C'EST LA FAUTE A' HEIDEGGER (*)
Posso
confessare, senza essere messo alla gogna, che detesto Heidegger, la
sua filosofia, il suo curriculum pubblico, persino - forse - lo
Heidegger uomo? Che non riesco a capire l'infatuazione per il suo
oracolare pensiero, i suoi enigmatici scritti, tradotti, ritradotti e
ripubblicati con mistica reverenza, la valenza universale fino a ieri
a lui attribuita, da destra come da sinistra, o almeno da personalità
non marginali della destra come della sinistra? Posso dire che ancor
più detesto quei suoi seguaci o imitatori, che cercano di riprodurne
anche le peculiarità, o i tic di filosofo, o ermeneuta, del
linguaggio, senza possedere la sua mistificatoria capacità di
giocoliere (di una lingua, il tedesco, che peraltro a quest'arte si
presta parecchio)? Posso infine dire che il suo pensiero mi appare
non solo lontano ma vuoto di significati, inutile al mondo di oggi
(non è il solo pensatore a palesarmi la sua inutilità: insieme ad
Heidegger, anche se su un altro scaffale, porrei ad esempio Antonio
Gramsci).
La mia
diffidenza per Heidegger ha ovvia origine in primo luogo dalla
constatazione, credo unanime, che il professore universitario, l'uomo
pubblico, se non proprio il pensatore, quand'anche non abbia aderito
ufficialmente al nazismo certamente ne secondò le gesta, anche
quelle eticamente o culturalmente più negative. Certo, una analoga
adesione simpatetica la ritroviamo in una quantità di intellettuali
del tempo, non solo tedeschi: fu dramma storico epocale, non colpa di
singoli. Anche Giovanni Gentile, altro filosofo dell'Assoluto, aderì
al fascismo rendendosi responsabile di parecchie malefatte del
regime. Fu persino lo strenuo, ultimo presidente dell'Accademia
d'Italia, la cui sede trasferì a Firenze per sottrarla all'avanzare
degli alleati. Ma la differenza tra i comportamenti di Heidegger e
quelli di Gentile è grande. Gentile declinò un nazionalismo
conservatore che era altra cosa dal fascismo, e con l'Enciclopedia
Italiana costruì un monumento culturalmente non solo ambizioso, ma
sostanzialmente decoroso, tanto da sopravvivere alla fine del
fascismo, conservando intatto l'impianto se non i collaboratori.
Infine, Gentile fu oppositore del Concordato - posizione temeraria,
all'epoca - e proprio per questo venne accantonato da Mussolini
assieme alla sua riforma della scuola, non la peggiore tra quante ne
hanno subite le istituzioni educative italiane. Gentile insomma
assunse responsabilità aperte, conseguenti, decorose e autonome in
direzione di un conservatorismo proiettato sulla modernità e sul
futuro, senza cedimenti verso i miti e riti del suolo e sangue, di
sicuro più in sintonia con la predicazione di un pastore dell'Essere
fautore di quell'Umanesimo “in cui è in gioco non l'uomo, ma
l'essenza storica dell'uomo nella sua provenienza dalla verità
dell'Essere”. Gentile - credo si possa dire - tentò, sbagliando,
di ricondurre anche il fascismo all'Umanesimo senza aggettivi. Ben
altra storia.

——————————

» Attività da svolgere
1. Elenca tutte le persone chiamate per nome nell'estratto su Heidegger.
2. Rispondi alle seguenti domande sull'estratto su Heidegger.
(a) Quale altro pensatore viene collocato accanto a Heidegger, "su un altro scaffale", per la sua inutilità?
(b) In quale città Gentile trasferì la sede dell'Accademia d'Italia?
(c) A quale accordo si oppose Gentile, venendo per questo accantonato da Mussolini?

» Dati raccolti
——————————

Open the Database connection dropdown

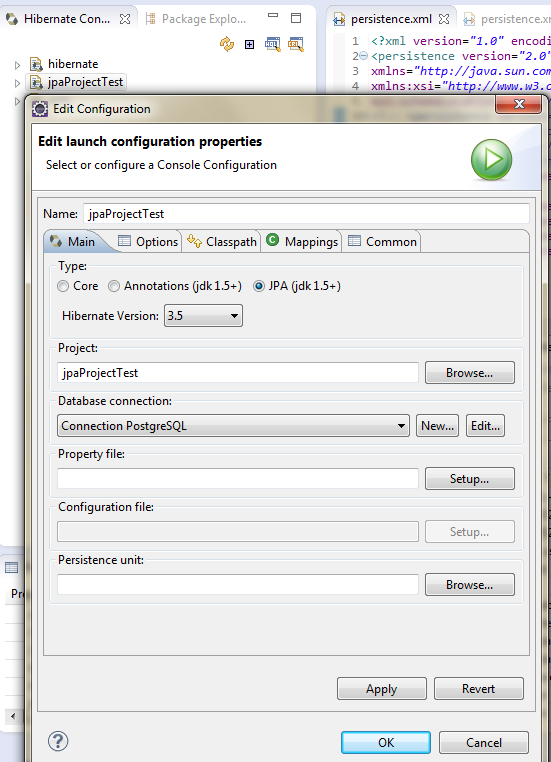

——————————

» Risposte alle attività
1. Heidegger, Antonio Gramsci, Giovanni Gentile, Mussolini

2.
(a) Antonio Gramsci
(b) Firenze
(c) Il Concordato